**ИСТОЧНИК**
##########

Влияние произведения Мандельштама легко выявляется и в некоторых полемических эссе высоко ценившего «Четвёртую прозу» Иосифа Бродского. Безусловно ощутимо оно и в мемуарных книгах мандельштамовской вдовы Надежды Яковлевны, особенно в её «Второй книге», полной страстных обвинений современников поэта и желчных карикатур на них.
Впрочем, эзотеричность мандельштамовского произведения всё же воспрепятствовала его сильному воздействию на русскую прозу и поэзию 1960–2000-х годов. Востребованными в первую очередь оказались отдельные формулы из «Четвёртой прозы»: «ворованный воздух», «для меня в бублике ценна дырка», «писателям, которые пишут заведомо разрешённые вещи, я хочу плевать в лицо, хочу бить их палкой по голове» и так далее.
Что происходило в Советском Союзе во время действия и написания «Четвёртой прозы»?

##########

**ПИСЬМЕННЫЕ ЗАДАНИЯ**
1. Перепечатайте из текста о «Четвёртой прозе» всё, начиная со слов «Влияние произведения Мандельштама» и вниз до слов «и так далее.».
2. В какой из мемуарных книг Надежды Яковлевны, согласно тексту о «Четвёртой прозе», влияние произведения ощутимо особенно?
3. Перескажите короче абзац текста о «Четвёртой прозе», который начинается словами «Впрочем, эзотеричность мандельштамовского произведения», сохранив его основные факты.
Для выполнения заданий используйте только приведённый текст.

**ИСХОДНЫЙ МАТЕРИАЛ**

##########

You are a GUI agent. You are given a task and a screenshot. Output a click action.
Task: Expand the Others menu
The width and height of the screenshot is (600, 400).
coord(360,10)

##########

**ОТВЕТЫ К УПРАЖНЕНИЯМ**
1.
Влияние произведения Мандельштама легко выявляется и в некоторых полемических эссе высоко ценившего «Четвёртую прозу» Иосифа Бродского. Безусловно ощутимо оно и в мемуарных книгах мандельштамовской вдовы Надежды Яковлевны, особенно в её «Второй книге», полной страстных обвинений современников поэта и желчных карикатур на них.
Впрочем, эзотеричность мандельштамовского произведения всё же воспрепятствовала его сильному воздействию на русскую прозу и поэзию 1960–2000-х годов. Востребованными в первую очередь оказались отдельные формулы из «Четвёртой прозы»: «ворованный воздух», «для меня в бублике ценна дырка», «писателям, которые пишут заведомо разрешённые вещи, я хочу плевать в лицо, хочу бить их палкой по голове» и так далее.

2. Во «Второй книге».

3. Из-за своей эзотеричности произведение Мандельштама не оказало сильного воздействия на русскую прозу и поэзию 1960–2000-х годов. Востребованными прежде всего оказались отдельные формулы из «Четвёртой прозы», например «ворованный воздух» и «для меня в бублике ценна дырка».